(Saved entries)
________________________________________

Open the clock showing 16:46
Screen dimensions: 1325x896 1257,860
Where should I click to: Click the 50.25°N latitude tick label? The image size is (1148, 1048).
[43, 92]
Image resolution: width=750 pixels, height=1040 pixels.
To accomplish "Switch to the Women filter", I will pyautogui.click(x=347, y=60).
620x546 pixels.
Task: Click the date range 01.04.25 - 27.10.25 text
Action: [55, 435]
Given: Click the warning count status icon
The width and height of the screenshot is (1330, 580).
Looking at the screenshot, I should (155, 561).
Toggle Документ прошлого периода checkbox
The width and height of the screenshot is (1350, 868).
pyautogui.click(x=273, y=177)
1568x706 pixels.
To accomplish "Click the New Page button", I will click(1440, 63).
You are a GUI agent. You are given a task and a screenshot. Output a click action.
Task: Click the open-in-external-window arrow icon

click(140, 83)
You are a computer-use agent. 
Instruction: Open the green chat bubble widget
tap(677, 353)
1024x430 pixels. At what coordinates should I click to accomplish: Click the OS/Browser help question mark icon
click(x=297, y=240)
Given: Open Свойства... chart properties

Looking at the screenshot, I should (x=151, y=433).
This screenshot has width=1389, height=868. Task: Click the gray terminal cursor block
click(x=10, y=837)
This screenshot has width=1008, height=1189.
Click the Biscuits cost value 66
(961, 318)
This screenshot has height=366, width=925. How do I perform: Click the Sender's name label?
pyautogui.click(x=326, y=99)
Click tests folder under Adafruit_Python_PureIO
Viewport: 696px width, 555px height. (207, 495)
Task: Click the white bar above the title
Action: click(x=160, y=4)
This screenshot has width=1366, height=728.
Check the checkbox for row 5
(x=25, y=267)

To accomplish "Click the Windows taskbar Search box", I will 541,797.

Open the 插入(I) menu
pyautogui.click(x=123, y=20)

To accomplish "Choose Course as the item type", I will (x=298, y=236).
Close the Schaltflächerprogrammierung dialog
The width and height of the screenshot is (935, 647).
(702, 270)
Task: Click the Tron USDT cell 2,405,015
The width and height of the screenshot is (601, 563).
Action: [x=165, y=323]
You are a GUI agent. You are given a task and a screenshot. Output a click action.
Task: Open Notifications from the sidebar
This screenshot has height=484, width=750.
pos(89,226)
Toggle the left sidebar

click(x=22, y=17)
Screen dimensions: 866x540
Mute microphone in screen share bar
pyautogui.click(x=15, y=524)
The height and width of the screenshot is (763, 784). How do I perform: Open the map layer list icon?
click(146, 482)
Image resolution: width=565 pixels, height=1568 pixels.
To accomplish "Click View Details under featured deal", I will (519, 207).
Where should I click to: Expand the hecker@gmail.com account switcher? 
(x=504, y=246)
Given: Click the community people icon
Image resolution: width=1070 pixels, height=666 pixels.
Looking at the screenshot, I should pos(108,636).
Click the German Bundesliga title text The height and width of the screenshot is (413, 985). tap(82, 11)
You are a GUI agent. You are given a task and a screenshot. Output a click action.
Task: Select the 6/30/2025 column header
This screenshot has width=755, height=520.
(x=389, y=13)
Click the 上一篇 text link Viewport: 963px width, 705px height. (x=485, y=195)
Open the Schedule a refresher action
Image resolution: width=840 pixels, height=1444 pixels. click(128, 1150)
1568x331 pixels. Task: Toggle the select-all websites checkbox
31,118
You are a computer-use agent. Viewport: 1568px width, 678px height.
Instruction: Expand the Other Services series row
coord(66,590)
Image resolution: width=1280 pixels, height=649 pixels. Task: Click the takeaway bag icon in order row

________________________________________

__WHAT YOU NEED TO DO__.
Working down from the line that contains "Click the 上一篇", retype each line exactly through the last line of the data, and give nothing else.

__ANSWER FOR THE TASK__.
Click the 上一篇 text link Viewport: 963px width, 705px height. (x=485, y=195)
Open the Schedule a refresher action
Image resolution: width=840 pixels, height=1444 pixels. click(128, 1150)
1568x331 pixels. Task: Toggle the select-all websites checkbox
31,118
You are a computer-use agent. Viewport: 1568px width, 678px height.
Instruction: Expand the Other Services series row
coord(66,590)
Image resolution: width=1280 pixels, height=649 pixels. Task: Click the takeaway bag icon in order row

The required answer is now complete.